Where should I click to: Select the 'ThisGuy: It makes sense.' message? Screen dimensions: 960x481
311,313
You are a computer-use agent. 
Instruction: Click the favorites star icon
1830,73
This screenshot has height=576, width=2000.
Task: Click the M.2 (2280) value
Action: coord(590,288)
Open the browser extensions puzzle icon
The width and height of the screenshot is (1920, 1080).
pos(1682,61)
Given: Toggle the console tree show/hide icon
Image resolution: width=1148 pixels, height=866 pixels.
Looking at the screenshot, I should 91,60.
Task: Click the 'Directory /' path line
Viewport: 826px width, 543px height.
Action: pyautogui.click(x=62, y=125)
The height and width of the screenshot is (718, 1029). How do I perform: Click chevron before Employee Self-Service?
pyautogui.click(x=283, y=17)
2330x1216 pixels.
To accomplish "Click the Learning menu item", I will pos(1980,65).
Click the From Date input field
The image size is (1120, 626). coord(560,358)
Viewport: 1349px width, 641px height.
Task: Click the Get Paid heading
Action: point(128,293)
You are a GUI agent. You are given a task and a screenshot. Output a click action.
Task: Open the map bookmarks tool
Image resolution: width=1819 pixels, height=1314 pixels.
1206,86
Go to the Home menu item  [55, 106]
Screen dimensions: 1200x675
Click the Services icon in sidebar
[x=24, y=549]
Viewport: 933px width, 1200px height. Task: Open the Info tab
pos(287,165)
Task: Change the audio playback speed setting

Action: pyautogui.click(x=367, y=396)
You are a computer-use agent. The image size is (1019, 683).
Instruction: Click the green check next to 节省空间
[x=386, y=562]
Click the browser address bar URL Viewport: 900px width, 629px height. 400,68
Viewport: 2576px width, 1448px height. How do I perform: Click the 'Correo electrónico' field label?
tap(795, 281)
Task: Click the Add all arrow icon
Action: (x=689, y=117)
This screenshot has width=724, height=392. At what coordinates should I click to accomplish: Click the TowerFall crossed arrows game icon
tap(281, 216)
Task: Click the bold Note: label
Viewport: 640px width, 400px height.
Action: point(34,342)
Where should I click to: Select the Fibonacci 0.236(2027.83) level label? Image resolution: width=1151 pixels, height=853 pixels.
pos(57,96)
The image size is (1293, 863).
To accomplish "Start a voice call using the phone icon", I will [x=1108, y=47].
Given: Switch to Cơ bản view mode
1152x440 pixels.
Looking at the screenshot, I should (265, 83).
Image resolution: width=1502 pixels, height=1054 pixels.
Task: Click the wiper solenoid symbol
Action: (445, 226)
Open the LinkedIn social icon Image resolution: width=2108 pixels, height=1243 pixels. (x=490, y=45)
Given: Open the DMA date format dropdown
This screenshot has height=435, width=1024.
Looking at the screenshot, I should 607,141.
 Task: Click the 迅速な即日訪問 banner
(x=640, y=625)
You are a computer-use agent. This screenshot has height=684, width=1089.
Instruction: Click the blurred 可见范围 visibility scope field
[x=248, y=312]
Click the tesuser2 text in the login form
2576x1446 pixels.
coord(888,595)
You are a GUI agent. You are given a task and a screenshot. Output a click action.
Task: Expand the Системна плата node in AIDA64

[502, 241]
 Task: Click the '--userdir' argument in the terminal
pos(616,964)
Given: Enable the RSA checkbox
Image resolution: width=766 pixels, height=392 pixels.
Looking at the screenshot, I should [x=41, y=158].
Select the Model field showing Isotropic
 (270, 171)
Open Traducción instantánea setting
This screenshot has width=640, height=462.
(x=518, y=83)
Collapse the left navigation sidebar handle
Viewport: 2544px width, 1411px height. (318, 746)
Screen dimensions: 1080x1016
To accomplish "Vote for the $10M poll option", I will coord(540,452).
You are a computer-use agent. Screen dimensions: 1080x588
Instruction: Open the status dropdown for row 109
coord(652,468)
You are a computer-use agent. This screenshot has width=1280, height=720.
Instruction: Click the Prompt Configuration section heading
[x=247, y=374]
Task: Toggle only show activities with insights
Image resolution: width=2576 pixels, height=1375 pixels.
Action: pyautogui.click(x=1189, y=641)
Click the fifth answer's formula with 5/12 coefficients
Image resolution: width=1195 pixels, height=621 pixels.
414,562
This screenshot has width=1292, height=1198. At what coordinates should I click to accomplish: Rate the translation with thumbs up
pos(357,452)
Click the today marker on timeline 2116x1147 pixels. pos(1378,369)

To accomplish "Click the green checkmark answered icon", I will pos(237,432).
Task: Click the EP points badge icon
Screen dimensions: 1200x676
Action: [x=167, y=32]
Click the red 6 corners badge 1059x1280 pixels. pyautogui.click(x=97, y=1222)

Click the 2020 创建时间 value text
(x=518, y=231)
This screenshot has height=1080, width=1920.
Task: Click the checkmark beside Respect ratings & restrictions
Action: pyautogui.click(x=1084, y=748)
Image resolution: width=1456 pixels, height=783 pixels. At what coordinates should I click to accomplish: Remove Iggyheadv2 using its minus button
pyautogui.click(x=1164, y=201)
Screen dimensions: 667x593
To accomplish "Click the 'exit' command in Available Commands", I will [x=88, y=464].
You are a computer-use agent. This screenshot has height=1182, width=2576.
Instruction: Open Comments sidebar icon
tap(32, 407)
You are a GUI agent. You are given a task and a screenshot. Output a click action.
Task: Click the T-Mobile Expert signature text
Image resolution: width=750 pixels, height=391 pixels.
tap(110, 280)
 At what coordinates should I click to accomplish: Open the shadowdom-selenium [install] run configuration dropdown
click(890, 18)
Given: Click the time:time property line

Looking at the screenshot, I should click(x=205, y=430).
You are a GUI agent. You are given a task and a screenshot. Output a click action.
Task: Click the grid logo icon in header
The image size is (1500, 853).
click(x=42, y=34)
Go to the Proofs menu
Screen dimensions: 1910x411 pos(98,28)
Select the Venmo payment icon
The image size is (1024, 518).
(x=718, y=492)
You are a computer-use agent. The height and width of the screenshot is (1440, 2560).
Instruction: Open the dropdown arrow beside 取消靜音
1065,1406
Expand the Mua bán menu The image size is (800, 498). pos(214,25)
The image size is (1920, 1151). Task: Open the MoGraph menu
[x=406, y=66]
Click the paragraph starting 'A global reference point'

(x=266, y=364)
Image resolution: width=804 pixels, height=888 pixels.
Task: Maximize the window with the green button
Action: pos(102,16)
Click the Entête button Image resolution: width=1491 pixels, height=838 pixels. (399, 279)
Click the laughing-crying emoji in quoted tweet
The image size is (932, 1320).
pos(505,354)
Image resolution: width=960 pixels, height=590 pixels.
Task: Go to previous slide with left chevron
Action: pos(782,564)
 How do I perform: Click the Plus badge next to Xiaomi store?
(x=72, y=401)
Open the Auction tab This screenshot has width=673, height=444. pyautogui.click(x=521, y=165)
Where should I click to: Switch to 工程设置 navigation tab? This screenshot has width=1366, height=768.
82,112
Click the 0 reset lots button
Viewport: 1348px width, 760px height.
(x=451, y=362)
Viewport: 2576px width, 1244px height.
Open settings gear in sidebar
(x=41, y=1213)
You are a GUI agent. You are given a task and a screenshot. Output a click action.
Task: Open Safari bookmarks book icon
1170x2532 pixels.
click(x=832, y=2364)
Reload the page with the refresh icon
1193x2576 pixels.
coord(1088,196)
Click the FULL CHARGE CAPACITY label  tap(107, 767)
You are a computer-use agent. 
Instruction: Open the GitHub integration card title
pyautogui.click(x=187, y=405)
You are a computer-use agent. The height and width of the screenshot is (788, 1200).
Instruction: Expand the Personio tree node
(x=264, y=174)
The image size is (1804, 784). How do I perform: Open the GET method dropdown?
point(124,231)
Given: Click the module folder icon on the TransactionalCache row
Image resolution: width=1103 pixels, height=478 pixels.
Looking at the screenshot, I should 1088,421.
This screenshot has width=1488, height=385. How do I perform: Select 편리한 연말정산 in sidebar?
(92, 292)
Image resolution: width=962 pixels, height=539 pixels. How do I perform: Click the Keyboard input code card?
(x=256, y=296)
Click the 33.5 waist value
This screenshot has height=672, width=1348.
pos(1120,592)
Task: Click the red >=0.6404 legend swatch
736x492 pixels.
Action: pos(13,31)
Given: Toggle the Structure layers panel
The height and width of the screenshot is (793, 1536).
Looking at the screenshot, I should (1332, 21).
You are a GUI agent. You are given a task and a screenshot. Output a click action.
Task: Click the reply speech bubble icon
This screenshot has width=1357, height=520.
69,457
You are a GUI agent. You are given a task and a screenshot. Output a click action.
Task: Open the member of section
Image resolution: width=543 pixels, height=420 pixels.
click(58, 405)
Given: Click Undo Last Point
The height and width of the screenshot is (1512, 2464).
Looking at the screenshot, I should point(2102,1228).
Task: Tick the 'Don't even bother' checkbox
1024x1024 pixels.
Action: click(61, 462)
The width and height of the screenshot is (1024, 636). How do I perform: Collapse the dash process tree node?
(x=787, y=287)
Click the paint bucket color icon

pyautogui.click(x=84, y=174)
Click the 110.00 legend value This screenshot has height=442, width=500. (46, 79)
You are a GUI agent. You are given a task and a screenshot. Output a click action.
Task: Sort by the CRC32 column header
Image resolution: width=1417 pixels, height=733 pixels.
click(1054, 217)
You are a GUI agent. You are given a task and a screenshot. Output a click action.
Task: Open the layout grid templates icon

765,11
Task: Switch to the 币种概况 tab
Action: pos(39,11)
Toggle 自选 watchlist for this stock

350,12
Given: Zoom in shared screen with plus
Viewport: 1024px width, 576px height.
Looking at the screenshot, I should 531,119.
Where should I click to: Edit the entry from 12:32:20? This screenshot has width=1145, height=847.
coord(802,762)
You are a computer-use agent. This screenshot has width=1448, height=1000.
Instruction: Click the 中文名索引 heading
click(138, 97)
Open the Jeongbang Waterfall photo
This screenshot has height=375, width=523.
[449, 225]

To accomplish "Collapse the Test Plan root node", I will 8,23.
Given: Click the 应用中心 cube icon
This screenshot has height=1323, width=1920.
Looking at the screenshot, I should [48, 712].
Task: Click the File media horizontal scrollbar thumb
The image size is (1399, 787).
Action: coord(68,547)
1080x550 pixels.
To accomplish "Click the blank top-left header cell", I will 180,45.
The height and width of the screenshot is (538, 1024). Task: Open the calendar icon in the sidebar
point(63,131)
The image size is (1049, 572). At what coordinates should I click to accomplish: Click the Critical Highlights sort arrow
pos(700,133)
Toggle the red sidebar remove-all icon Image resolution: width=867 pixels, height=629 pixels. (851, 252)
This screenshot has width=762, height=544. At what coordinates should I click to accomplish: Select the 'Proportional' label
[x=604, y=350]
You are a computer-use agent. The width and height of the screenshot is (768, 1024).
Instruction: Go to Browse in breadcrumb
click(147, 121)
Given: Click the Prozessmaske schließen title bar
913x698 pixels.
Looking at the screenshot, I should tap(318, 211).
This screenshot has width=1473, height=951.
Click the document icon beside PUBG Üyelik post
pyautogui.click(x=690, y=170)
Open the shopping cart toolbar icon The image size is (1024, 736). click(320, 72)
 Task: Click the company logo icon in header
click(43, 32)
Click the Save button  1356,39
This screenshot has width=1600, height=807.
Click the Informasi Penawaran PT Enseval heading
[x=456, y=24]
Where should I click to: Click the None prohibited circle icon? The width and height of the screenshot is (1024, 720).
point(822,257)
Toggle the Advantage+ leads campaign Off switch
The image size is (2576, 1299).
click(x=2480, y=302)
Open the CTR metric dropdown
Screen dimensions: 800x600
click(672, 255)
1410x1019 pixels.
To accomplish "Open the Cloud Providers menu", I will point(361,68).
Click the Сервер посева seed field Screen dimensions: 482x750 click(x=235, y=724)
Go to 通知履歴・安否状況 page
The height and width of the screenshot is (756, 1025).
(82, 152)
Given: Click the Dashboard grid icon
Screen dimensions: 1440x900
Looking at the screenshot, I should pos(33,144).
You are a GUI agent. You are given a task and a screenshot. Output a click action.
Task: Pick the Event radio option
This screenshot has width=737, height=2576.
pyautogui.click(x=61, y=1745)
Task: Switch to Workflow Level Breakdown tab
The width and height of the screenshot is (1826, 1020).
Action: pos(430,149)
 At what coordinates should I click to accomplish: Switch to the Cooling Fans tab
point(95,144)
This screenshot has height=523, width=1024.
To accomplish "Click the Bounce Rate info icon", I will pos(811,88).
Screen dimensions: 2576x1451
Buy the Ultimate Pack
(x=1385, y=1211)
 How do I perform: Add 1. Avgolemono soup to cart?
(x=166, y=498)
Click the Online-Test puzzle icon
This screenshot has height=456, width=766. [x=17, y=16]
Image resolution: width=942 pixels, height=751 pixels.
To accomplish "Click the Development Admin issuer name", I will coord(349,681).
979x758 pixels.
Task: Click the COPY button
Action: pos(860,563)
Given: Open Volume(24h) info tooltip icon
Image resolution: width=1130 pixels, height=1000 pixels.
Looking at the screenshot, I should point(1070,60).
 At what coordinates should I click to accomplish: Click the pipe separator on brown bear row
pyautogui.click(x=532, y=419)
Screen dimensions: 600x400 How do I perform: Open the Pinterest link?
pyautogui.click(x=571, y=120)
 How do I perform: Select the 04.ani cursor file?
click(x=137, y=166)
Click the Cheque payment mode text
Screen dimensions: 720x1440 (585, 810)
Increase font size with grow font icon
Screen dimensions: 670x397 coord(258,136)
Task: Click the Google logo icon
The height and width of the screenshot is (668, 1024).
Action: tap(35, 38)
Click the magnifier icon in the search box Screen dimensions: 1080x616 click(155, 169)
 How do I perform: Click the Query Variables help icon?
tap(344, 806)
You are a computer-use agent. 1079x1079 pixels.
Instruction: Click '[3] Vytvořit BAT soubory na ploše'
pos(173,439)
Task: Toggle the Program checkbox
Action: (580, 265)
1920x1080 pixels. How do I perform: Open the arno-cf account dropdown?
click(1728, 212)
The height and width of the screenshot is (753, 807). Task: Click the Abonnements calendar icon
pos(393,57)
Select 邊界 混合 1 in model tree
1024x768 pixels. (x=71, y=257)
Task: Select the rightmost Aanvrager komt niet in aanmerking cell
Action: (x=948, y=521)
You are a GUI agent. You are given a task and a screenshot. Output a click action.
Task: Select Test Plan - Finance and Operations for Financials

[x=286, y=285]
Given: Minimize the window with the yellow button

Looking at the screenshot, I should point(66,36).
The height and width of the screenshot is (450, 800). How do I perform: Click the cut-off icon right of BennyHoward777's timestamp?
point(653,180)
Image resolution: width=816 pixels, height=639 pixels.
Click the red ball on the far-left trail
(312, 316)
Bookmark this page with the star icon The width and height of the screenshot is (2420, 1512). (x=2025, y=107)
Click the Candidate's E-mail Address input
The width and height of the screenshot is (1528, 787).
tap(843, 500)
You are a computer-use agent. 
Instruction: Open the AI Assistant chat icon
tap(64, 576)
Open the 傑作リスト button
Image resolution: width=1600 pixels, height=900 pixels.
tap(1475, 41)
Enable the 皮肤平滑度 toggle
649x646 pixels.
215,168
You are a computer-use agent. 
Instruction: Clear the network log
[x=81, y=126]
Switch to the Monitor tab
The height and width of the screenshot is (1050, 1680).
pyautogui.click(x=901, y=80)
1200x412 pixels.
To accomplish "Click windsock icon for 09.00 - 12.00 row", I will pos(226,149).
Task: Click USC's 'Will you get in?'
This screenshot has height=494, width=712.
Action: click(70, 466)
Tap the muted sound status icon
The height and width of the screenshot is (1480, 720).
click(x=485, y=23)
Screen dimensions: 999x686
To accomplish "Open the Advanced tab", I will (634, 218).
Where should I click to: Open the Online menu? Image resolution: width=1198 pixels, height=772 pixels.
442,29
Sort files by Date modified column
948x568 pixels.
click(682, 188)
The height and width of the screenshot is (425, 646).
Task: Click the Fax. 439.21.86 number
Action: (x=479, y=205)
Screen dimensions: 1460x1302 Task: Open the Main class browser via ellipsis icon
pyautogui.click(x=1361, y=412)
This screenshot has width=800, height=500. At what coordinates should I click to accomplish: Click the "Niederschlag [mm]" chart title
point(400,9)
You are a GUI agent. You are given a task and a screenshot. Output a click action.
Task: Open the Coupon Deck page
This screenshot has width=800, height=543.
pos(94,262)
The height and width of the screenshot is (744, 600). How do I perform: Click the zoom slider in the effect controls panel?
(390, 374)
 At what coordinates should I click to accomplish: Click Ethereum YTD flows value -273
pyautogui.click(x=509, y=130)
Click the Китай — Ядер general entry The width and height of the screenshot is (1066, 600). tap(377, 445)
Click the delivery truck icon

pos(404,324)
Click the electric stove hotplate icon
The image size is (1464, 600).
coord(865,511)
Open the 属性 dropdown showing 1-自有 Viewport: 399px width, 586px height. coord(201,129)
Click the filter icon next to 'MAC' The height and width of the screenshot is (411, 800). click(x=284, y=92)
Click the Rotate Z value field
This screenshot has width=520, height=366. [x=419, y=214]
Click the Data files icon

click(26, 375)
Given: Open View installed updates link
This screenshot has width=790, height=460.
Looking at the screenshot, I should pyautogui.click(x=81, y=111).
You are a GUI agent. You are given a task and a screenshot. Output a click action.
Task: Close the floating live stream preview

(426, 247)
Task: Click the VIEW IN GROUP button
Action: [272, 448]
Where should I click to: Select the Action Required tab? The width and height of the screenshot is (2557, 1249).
━━━━━━
■ **Request**: Count the lines in the records above that contain the string "title", matching case exactly. Reply with the number only.

■ **Answer**: 3